**Listed records:**
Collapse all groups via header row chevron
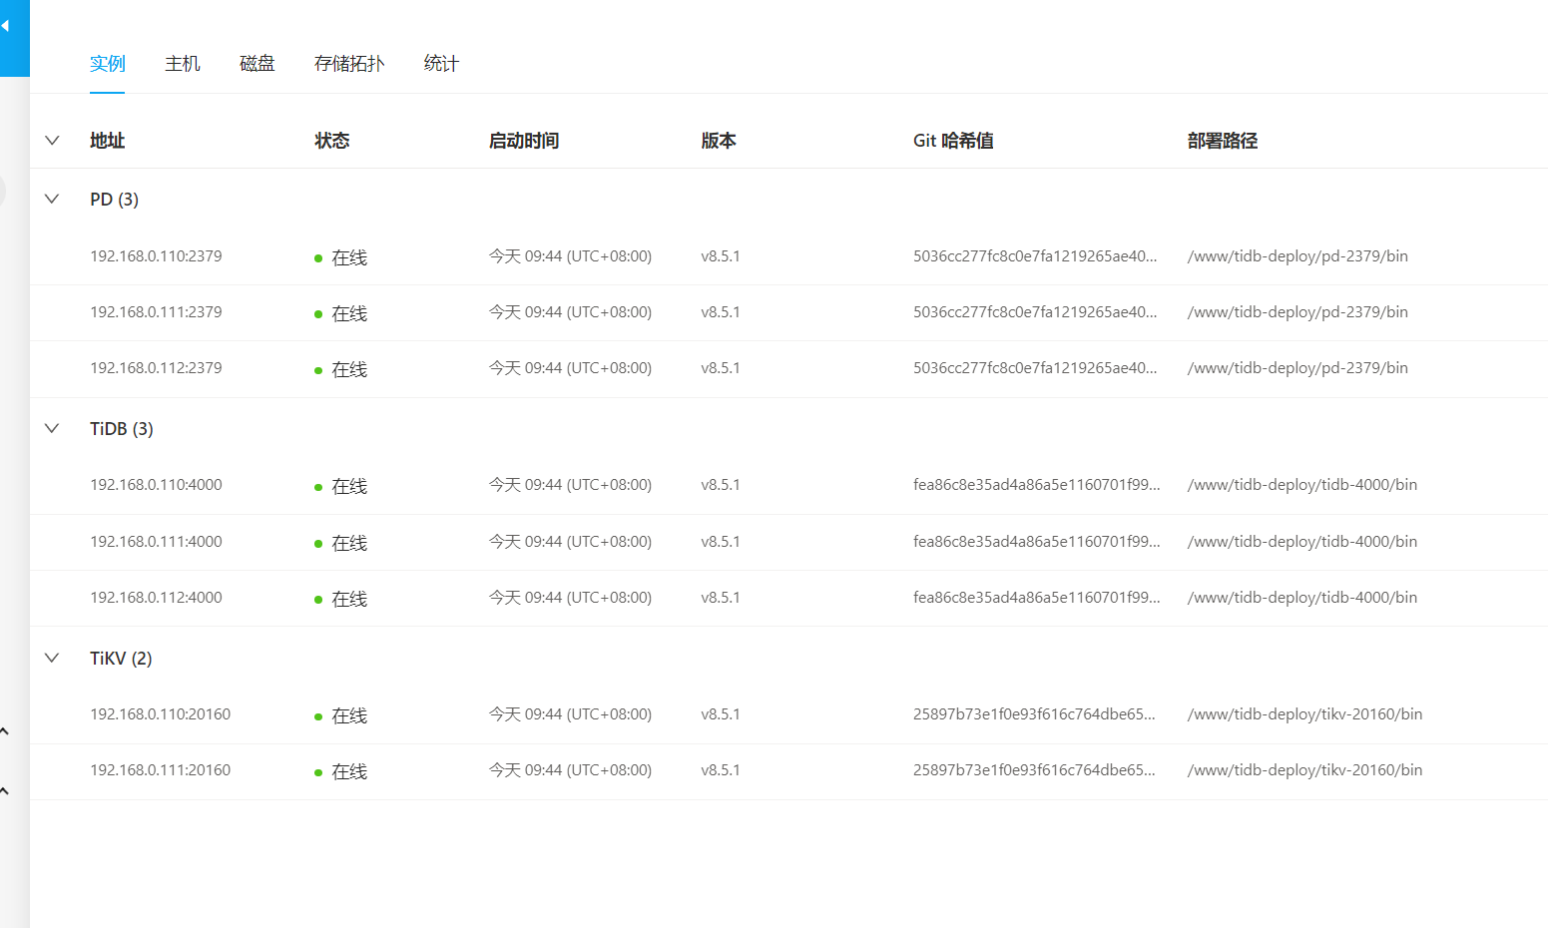 [x=52, y=141]
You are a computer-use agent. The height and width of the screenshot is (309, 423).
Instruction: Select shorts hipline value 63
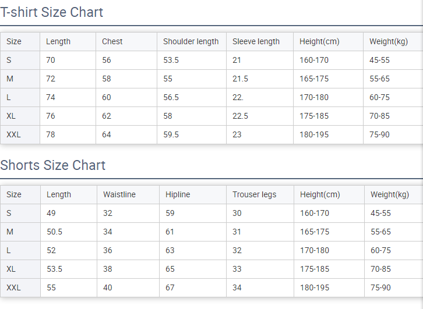(170, 250)
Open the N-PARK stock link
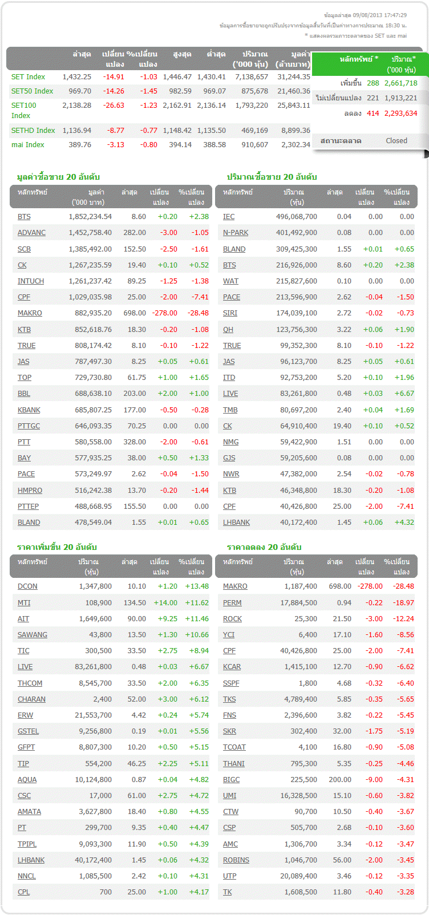The height and width of the screenshot is (915, 429). coord(236,233)
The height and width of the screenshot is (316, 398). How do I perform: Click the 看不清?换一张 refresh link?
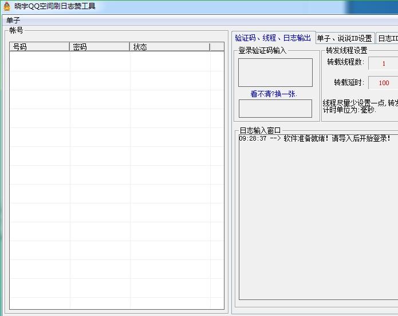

**Work task:**
Copy the data character for character, but drop all pictures from the copy.

**Output for this exercise:**
Collapse all groups via header row chevron
 [x=52, y=141]
You are a computer-use agent. The height and width of the screenshot is (309, 423).
Instruction: Select shorts hipline value 63
(170, 250)
Open the N-PARK stock link
The height and width of the screenshot is (915, 429). coord(236,233)
The height and width of the screenshot is (316, 398). How do I perform: Click the 看不清?换一张 refresh link?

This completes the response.